Like many past pandemics and market crashes, the question of real estate value and availability comes to the forefront. The future is unclear for many as they reevaluate operating funds, operational capacity, and their current status. For some, telecommuting has worked in their favor and the decision to move to it permanently is in contemplation, for others, maintaining a brick and mortar location is no longer feasible with the hit they have taken. The steady supply and demand of commercial locations is in limbo, leading to plenty of what ifs. For some it would be a matter of weighing the number of employees they have against the space they have, whether six feet separation and one-way directional aisles is feasible on top of the regular rents in comparison to their current profit margins. If it becomes a question of moving to telecommuting, it would be the cost of the equipment and software needed to kit out their employees against the profit margins.  Should this become the chosen option of the many, commercial real estate supplies are going to soar with the diminished need. If a company has a large commercially leased space, but are only allowed to operate at twenty-five percent capacity, it becomes a balancing act of the known versus the unknown, traditionality versus current times. To operate at the reduced workforce and with any changes that would need to be made, it may be more reasonable to continue with telecommuting.  In respect to smaller companies, industry dependent, some may find telecommuting to be a choice they have to make as well. With multimillion-dollar companies like Facebook™ announcing that they’re considering moving fifty percent of their workforce to telecommuting, one must consider the smaller companies and how this pandemic has affected and will continue to affect them. Would they be able to continue in a storefront or office space if they’re drastically restricted on how many customers and clients they could see, particularly in peak seasons like the upcoming summer? If they are in the position to create a backup online presence or to have employees telecommute where they can serve without limitation, would this be something for any company, no matter the size, to consider?

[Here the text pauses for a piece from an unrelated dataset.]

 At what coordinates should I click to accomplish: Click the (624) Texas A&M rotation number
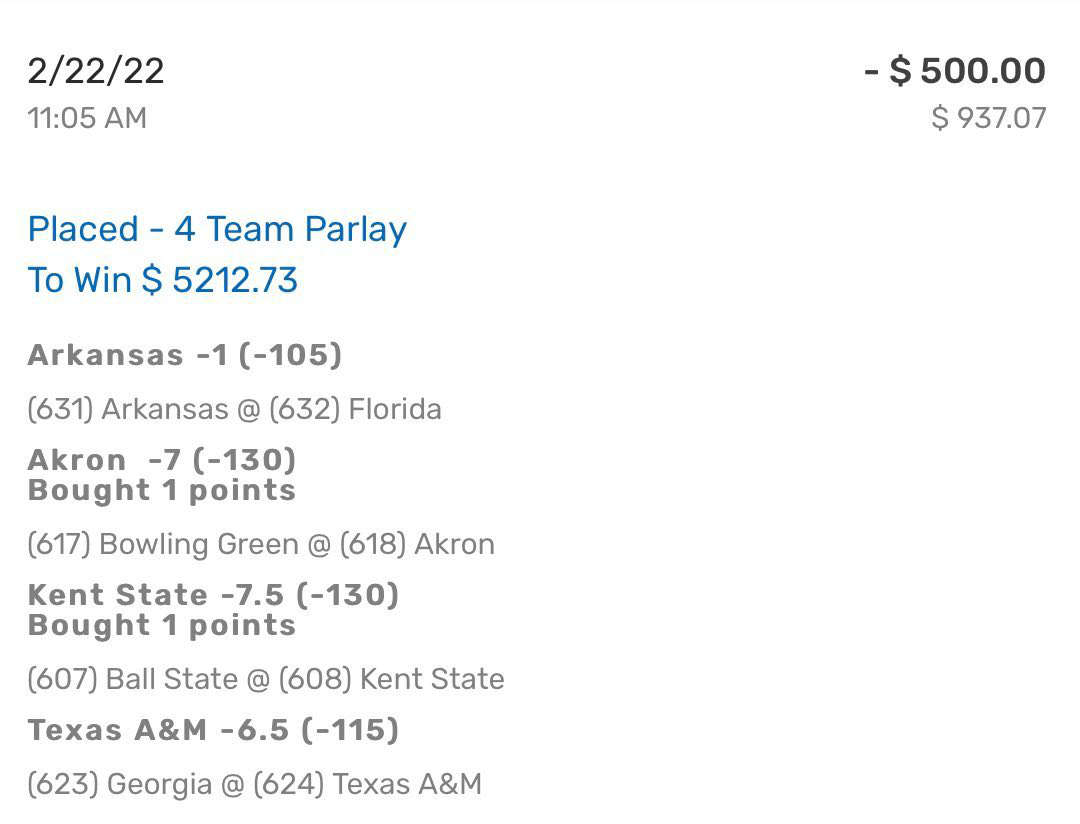367,784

Moving the office to an individual’s home can broach questions of tracking productivity and professionalism. Like with working from location as opposed to remotely, an employee would be required to track their hours and their breaks. While the daily dress code may not be as strict, it would be easy to set a ‘dress code’ in the COVID/telecommuting policy book handling visual interaction between employees and clients during video conferencing. As for productivity, an employee that doesn’t spend hours a week commuting to and from the office is likely to increase their work product as they take advantage of that extra time. With school being done via distance learning, another concern is how telecommuting would work in a household with children. State plans to move forward with the opening of childcare centers and programs would allow for the care of the children while the parents work.

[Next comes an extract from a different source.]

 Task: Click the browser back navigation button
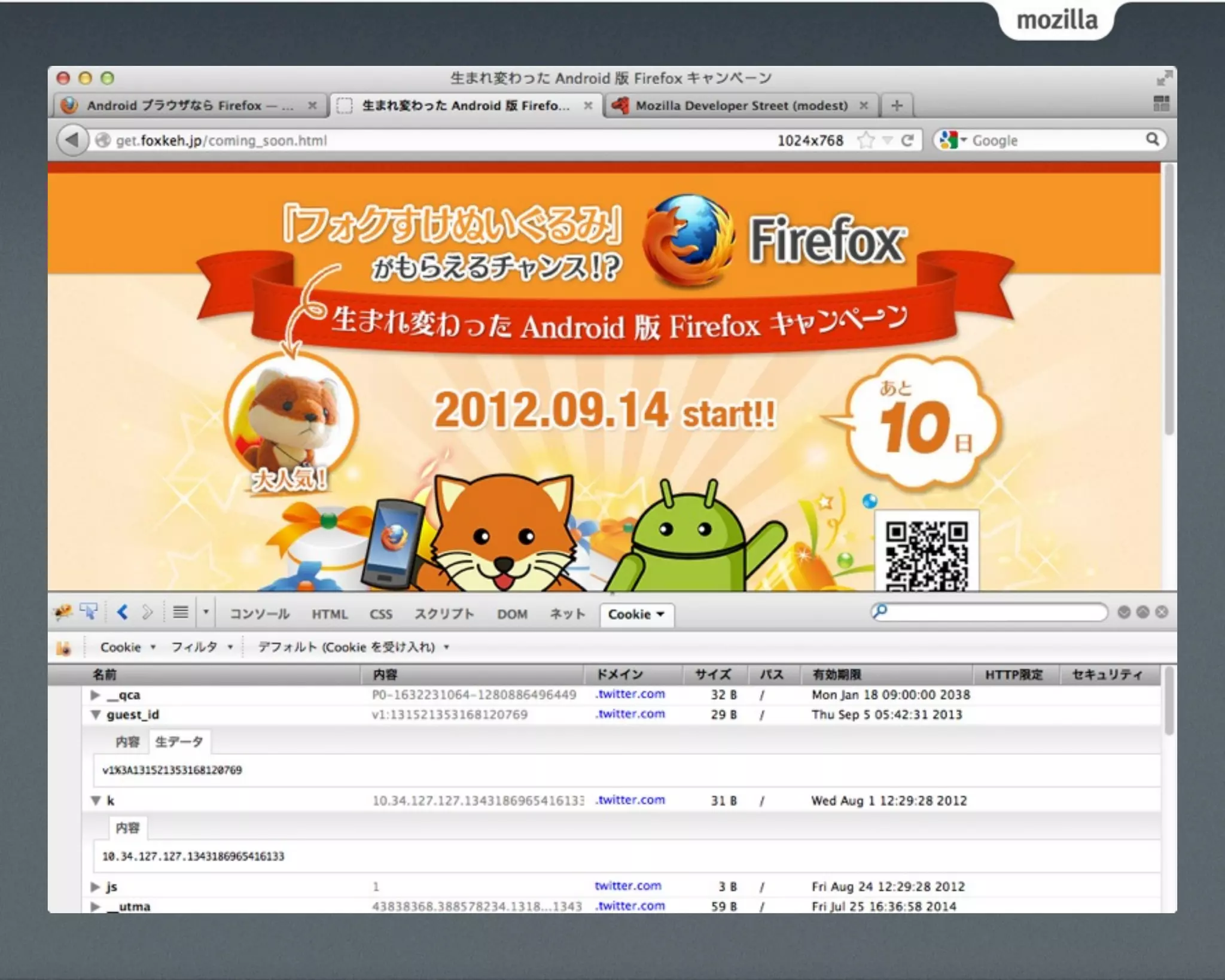[72, 140]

Given that telecommuting is considered working from a remote location, all aspects of the American’s with Disabilities Act would continue to be applicable. So long as the accommodations are not unreasonably burdensome, employers must comply and provide for their employees. In telecommuting, that could mean providing specialized software or office equipment. To not do so could result in potential claims and investigations of the employer and fines.

As with anything else in the current state of affairs employment and the future of the brick and mortar office are up in the air, forcing all parties to face an unprecedented learning curve. It will be hard work and stumbling, but together, we as a state and community will move forward.